Francisca sonrió con dolor. - Lo hemos intentado, Raimundo y siempre fracasamos. Tropezando incesantemente en la misma piedra, una y otra vez… Tú y yo no podemos vivir juntos -. Sentenció, tratando de convencerse, de no dejarse embaucar por la idea de un futuro feliz a su lado que no sería posible.

- Ni tampoco separados, mi vida -. 

Raimundo avanzó dispuesto a jugar su último cartucho. Llegando hasta ella tan dulcemente como el aleteo de una mariposa. Rodeándola hasta situarse en su espalda. Acariciando con la yema de sus dedos la piel del cuello que su recatado vestido dejaba expuesta. 

- Enamorémonos de nuevo, Francisca… Sé perfectamente que ambos peinamos canas, que los años han pasado por nuestras vidas impidiendo que nos tratásemos como siempre soñamos… -. Sintió que ella se estremecía bajo el calor de sus caricias. -… que las emociones mudan con el tiempo al igual que las heridas de la vida han ido modelando nuestras ilusiones adolescentes… -. Aspiró el aroma de su cabello. - Siempre nos quedará una oportunidad para querernos, Francisca -, murmuró, volteándola hasta que sus respiraciones se entremezclaron. - No pienso renunciar a ti. Hacerlo supondría dejar de vivir -.

Francisca escuchó con cierto escepticismo cada palabra susurrada de sus labios y supo que tan solo disponía de dos opciones: alejarse definitivamente de Raimundo, dejarse llevar por el orgullo y recoger la desdicha que habitaría en su vida el tiempo que le restara en este mundo, o confiar. Sus ojos se anegaron en lágrimas ante la visión devastadora que se presentaba ante ella si elegía la primera opción. ¿Por qué pensar en un futuro incierto? ¿Por qué no vivir la felicidad del presente que se mostraba ante ella? Quiso sonreír a pesar de las lágrimas. ¿Enamorarse de él? ¡Jamás había dejado de hacerlo! Si bien era cierto que el Raimundo que estaba frente a ella distaba mucho del jovenzuelo de ojos profundos cargados de sueños y promesas que alcanzar. Pero ella tampoco era la misma.

Alzó una mano temblorosa, comenzando a delinear el contorno de su rostro. Su frente, sus mejillas… su mentón. Aquellas facciones con las que había calentado las noches en las que Salvador Castro la violentaba hasta el punto de dañarle físicamente. Cada lágrima derramada daría por compensada si podía disfrutar de una vejez apacible a su lado, aunque no fuese precisamente sosegada la sensación que la recorría por entero.
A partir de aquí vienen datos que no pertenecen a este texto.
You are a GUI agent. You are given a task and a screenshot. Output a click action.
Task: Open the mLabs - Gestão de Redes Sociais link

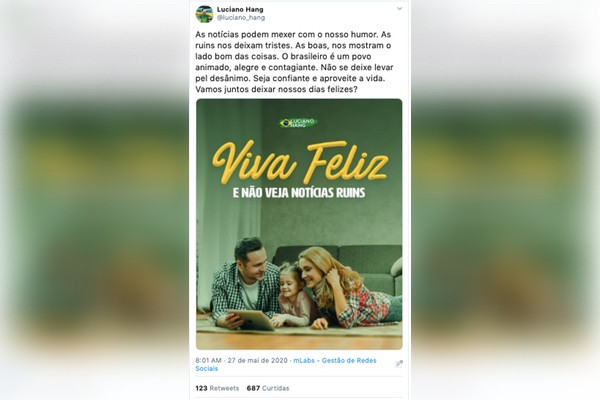tap(286, 364)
Anhelaba entregarse a él, rendirse a ese fuego que le estaba consumiendo las entrañas y calmar el deseo que impregnaba su piel.

Raimundo sintió cómo la tensión iba abandonando a Francisca y supo que estaba ganando la batalla. Su rostro se suavizó en la penumbra de la alcoba. ¡Qué preciosa era ante sus ojos…! Advirtió no sin cierta sorpresa, que sus labios comenzaban a curvarse en una deliciosa y a la vez perturbadora sonrisa.
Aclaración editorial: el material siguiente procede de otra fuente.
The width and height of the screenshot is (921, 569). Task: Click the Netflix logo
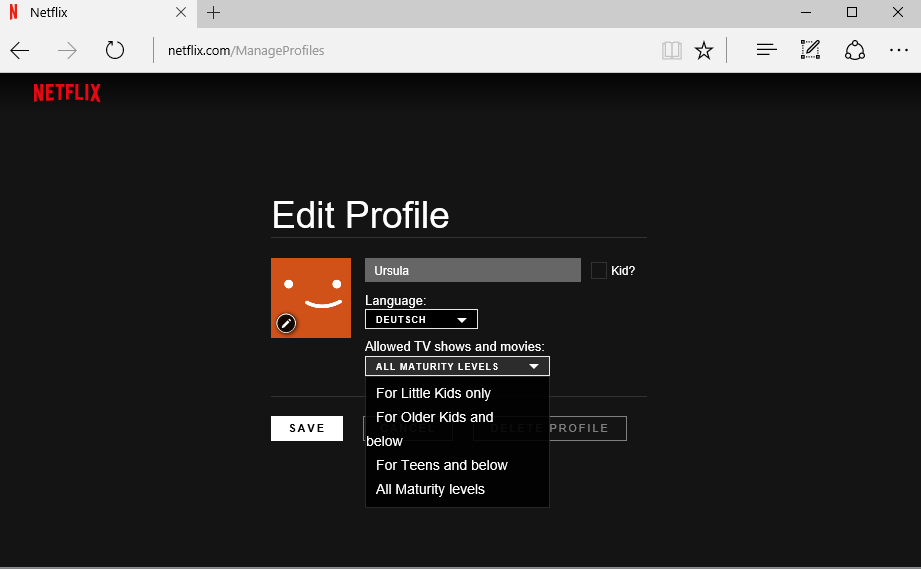[67, 93]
- Te quiero… -, balbuceó al fin ella sin voz. - Te quiero… -, repitió por segunda vez, haciendo que en esta ocasión sus palabras resonaran suavemente en la habitación. - Te quiero -, pronunció breves instantes antes de que su boca tocara la de él. Dulce. Cálida. Tentadora.

De algún modo, Raimundo había logrado agrietar de nuevo los muros tras los cuales había mantenido ocultas sus emociones. Decidió pensar en sus días junto a él como un desafío por el que luchar cada instante, con cada aliento de su ser. El destino además de cruel, le había enseñado que el amor era una fuerza que escapaba a su control. Una fuerza cuyo poder ella anhelaba y codiciaba. Una fuerza sin la cual, después de haber experimentado su grandiosidad junto a él, ya no podía vivir. Raimundo era el único bálsamo que podía apaciguarla, que podía serenar su orgullo.